#### Stated task:
Format the items as a JSON list of strings, one string per line with blank lines omitted, taking only the part that starts with the line containing "Viewport: 370px width, 247px height." and runs through the end of the items.

Source records:

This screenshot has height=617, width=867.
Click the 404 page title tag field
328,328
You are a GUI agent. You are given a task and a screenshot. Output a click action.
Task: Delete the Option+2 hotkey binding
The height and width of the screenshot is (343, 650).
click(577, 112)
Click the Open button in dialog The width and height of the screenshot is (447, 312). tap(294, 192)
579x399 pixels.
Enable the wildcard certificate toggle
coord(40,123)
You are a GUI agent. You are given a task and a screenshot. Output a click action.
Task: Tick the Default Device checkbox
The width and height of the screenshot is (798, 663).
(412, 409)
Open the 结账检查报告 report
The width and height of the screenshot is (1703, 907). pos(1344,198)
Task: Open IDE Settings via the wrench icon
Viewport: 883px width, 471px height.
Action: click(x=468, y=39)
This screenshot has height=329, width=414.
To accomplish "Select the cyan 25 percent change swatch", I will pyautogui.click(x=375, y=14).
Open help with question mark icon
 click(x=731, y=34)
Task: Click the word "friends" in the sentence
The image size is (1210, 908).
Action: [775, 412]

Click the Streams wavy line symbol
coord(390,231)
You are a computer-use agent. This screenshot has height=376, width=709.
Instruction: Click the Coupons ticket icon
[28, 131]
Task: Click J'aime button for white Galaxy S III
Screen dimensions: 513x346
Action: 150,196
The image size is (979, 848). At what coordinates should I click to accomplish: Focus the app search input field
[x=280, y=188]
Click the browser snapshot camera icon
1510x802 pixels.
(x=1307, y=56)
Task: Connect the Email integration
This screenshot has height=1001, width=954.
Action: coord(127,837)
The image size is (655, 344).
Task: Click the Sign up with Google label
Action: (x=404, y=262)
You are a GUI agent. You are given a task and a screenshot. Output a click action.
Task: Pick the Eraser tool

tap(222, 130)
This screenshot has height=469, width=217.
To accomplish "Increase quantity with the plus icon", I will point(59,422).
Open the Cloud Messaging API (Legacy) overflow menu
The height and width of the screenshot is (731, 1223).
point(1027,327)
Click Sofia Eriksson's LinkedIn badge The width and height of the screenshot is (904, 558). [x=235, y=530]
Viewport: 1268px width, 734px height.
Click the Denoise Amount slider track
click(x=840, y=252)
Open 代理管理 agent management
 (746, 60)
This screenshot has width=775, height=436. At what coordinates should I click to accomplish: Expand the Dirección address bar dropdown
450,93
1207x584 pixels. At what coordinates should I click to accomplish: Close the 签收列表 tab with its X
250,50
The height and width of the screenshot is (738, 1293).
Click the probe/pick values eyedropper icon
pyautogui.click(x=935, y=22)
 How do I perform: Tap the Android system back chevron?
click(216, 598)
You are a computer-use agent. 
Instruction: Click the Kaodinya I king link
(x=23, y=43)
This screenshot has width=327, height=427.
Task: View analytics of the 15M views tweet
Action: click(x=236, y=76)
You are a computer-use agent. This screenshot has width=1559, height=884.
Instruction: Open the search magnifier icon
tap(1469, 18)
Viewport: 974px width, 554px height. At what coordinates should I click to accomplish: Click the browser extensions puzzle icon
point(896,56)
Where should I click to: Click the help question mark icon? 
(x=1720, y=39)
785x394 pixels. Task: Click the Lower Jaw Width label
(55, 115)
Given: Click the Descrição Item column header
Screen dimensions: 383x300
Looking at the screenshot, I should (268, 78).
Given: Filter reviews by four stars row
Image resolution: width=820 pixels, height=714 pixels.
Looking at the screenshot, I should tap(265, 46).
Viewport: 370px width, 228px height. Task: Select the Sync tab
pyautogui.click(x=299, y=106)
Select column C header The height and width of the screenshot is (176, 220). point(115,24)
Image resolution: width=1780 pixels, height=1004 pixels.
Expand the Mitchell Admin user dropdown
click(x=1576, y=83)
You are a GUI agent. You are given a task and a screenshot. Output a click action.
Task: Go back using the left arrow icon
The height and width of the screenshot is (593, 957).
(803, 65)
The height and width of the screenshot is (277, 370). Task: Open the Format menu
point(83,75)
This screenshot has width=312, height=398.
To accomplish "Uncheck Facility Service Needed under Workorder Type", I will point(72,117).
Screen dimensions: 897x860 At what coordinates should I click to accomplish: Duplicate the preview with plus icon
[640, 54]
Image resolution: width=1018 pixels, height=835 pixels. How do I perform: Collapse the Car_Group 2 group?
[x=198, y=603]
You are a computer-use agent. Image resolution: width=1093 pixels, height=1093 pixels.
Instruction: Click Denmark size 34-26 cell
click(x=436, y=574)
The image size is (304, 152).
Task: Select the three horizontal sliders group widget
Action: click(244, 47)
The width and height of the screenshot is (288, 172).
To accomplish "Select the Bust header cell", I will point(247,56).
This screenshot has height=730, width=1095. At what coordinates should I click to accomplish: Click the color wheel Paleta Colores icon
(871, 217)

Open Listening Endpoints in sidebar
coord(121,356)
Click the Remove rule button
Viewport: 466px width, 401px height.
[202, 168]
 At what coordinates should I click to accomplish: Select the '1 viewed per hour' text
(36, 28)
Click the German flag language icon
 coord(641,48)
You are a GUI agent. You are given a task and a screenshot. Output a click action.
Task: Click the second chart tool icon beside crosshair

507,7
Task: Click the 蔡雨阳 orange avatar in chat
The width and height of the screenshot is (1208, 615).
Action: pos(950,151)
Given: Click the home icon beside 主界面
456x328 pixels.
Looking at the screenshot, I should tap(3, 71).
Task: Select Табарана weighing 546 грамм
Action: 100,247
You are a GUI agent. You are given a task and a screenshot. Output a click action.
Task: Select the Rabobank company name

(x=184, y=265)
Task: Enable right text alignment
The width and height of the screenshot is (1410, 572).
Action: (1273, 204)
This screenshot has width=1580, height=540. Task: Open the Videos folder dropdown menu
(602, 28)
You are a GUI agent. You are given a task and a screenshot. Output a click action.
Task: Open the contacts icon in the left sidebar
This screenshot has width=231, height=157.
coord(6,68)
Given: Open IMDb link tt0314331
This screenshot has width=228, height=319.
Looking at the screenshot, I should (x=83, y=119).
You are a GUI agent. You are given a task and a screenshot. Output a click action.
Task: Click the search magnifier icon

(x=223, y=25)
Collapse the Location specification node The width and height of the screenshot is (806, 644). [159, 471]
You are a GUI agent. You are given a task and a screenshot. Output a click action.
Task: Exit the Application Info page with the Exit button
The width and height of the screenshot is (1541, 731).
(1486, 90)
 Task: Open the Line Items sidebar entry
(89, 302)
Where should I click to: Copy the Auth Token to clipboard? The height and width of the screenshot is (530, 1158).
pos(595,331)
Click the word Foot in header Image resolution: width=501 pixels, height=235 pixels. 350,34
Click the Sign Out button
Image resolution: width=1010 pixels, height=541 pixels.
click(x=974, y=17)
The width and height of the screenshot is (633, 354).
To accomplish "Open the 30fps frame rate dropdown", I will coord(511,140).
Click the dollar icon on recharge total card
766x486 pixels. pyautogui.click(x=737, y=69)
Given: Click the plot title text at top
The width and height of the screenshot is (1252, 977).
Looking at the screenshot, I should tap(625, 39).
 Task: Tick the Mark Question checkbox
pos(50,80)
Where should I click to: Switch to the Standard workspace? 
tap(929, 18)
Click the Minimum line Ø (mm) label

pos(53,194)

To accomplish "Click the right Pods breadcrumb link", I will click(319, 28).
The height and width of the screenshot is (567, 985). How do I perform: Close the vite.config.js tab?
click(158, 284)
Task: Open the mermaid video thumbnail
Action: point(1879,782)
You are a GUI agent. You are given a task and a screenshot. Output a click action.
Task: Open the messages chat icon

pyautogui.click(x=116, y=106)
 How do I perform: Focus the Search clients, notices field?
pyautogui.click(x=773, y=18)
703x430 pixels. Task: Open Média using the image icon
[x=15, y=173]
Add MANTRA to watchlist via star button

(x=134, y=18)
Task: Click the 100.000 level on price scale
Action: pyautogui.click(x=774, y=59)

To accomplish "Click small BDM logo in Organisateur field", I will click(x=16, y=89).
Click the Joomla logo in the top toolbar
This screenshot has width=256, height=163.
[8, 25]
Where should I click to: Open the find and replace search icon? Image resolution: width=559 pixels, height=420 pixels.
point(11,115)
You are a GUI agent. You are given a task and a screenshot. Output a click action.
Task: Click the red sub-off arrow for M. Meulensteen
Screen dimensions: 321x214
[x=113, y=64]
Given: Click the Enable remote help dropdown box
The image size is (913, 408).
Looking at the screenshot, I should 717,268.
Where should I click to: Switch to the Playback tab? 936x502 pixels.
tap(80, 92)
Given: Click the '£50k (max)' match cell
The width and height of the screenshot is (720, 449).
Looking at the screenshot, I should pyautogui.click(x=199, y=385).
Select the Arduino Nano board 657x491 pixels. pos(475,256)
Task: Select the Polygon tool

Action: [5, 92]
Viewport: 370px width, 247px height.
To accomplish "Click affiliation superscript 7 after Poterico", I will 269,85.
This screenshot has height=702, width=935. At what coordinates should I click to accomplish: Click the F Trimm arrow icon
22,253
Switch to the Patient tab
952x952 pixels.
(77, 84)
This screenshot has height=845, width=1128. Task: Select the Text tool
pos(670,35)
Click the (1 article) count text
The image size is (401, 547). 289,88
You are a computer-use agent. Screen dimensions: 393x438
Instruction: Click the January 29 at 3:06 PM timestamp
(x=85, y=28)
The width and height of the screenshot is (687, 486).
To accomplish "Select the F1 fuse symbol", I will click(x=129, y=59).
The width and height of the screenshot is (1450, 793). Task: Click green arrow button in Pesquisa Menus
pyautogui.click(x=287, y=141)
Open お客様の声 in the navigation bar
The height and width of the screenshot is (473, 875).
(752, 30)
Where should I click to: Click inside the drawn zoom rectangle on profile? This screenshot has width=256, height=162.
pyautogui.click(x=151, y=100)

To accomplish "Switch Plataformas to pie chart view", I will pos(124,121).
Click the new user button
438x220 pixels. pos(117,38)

#### Full response:
[
  "Viewport: 370px width, 247px height.",
  "To accomplish \"Click affiliation superscript 7 after Poterico\", I will 269,85.",
  "This screenshot has height=702, width=935. At what coordinates should I click to accomplish: Click the F Trimm arrow icon",
  "22,253",
  "Switch to the Patient tab",
  "952x952 pixels.",
  "(77, 84)",
  "This screenshot has height=845, width=1128. Task: Select the Text tool",
  "pos(670,35)",
  "Click the (1 article) count text",
  "The image size is (401, 547). 289,88",
  "You are a computer-use agent. Screen dimensions: 393x438",
  "Instruction: Click the January 29 at 3:06 PM timestamp",
  "(x=85, y=28)",
  "The width and height of the screenshot is (687, 486).",
  "To accomplish \"Select the F1 fuse symbol\", I will click(x=129, y=59).",
  "The width and height of the screenshot is (1450, 793). Task: Click green arrow button in Pesquisa Menus",
  "pyautogui.click(x=287, y=141)",
  "Open お客様の声 in the navigation bar",
  "The height and width of the screenshot is (473, 875).",
  "(752, 30)",
  "Where should I click to: Click inside the drawn zoom rectangle on profile? This screenshot has width=256, height=162.",
  "pyautogui.click(x=151, y=100)",
  "To accomplish \"Switch Plataformas to pie chart view\", I will pos(124,121).",
  "Click the new user button",
  "438x220 pixels. pos(117,38)"
]